The lasting memory of Sunday's loss to Florida State will surely be that of several Seminoles popping their jerseys and taunting Duke's student section after the Blue Devils' last try came up just short.
Led by Al Thornton, Jerel Allen and Ralph Mims, a handful of Florida State players eschewed the handshake line after the game to jeer the Cameron Crazies. One player yelled, "Whose house is it now?"
Although that is certainly the image that will stick-like Virginia Tech's celebration in Cameron Indoor Stadium and Georgia Tech and Virginia fans storming their respective courts after home wins over the Blue Devils-it was not the game's most important sequence. For that matter, neither was anything that happened past the 2:31 mark in the second half-after which neither team would score.
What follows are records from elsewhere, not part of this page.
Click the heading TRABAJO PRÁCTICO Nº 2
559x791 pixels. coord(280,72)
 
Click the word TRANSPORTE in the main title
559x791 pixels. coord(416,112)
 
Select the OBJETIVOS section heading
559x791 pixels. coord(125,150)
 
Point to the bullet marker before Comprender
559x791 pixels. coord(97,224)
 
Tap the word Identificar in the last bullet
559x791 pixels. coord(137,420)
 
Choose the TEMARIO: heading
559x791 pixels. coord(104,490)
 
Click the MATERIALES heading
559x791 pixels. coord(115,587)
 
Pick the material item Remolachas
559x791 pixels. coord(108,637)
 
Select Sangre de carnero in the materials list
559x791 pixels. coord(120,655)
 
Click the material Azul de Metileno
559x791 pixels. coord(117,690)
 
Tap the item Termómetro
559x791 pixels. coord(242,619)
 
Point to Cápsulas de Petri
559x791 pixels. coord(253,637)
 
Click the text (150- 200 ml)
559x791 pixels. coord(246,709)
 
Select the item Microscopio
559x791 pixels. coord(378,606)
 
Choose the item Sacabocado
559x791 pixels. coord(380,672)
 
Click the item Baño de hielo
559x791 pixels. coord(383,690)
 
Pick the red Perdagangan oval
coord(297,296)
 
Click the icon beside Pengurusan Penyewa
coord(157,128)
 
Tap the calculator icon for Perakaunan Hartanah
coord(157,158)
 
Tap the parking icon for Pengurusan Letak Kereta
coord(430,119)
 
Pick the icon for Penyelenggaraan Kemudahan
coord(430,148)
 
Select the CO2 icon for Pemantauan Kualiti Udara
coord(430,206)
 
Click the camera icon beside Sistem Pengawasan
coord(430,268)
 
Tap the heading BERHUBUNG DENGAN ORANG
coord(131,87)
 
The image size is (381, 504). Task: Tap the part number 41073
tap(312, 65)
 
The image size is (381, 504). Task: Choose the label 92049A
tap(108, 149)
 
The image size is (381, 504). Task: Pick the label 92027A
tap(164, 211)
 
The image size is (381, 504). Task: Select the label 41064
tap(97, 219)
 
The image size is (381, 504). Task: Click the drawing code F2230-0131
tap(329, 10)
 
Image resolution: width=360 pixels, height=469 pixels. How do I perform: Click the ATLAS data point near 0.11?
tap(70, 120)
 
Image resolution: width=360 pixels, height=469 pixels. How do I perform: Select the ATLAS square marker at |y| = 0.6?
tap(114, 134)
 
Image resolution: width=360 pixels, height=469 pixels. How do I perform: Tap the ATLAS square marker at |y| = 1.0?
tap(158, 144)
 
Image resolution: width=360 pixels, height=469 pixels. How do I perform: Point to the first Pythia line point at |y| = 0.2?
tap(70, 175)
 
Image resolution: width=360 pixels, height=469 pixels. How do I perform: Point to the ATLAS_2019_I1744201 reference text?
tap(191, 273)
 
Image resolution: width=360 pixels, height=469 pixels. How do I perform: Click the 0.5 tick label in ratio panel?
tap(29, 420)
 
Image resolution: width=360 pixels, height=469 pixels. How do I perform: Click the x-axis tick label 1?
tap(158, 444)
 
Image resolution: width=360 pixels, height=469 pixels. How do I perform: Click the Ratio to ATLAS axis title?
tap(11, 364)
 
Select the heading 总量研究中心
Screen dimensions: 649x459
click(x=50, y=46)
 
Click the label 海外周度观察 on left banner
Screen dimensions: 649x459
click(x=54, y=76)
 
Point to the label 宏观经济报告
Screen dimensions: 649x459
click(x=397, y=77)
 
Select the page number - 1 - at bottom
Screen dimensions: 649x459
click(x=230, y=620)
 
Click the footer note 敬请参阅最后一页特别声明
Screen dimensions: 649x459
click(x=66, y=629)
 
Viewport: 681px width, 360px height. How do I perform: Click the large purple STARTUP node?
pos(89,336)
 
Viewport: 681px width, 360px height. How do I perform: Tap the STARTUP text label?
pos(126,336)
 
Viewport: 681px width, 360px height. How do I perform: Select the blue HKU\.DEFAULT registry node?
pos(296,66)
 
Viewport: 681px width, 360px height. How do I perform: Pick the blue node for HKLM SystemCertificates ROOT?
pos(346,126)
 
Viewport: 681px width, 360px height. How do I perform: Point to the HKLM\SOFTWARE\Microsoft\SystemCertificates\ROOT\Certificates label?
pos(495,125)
Good looks were there for Duke at the end of the game, as DeMarcus Nelson missed an open three-pointer, and Nelson and McRoberts both had decent chances to save a Blue Devil victory within the final two seconds.
Duke, however, likely never would have been in the close, late-game situation in the first place had foul trouble not crippled the team midway through the first half. The Blue Devils' best three defensive frountcourt players-Josh McRoberts, Lance Thomas and Dave McClure-were all riddled with at least two fouls in the first period, handicapping head coach Mike Krzyzewski's game plan to shut down FSU and its dynamic forward Al Thornton.
Duke jumped out to a 27-10 lead over the game's first 10 minutes by limiting Thornton, but then it let the Seminoles whittle down the lead to three points by halftime.
"The kids were so ready to play, and we started off great-then we got all those fouls," Duke head coach Mike Krzyzewski said. "It was two different 10 minutes because there were two different teams on the court because of all the fouls."
The Blue Devils started the game with Thomas guarding Thornton. On Florida State's first few trips down the floor, the freshman seemed to frustrate Thornton. When Thomas quickly picked up two fouls, one on the offensive end and the other away from the ball, McClure entered the game in his place.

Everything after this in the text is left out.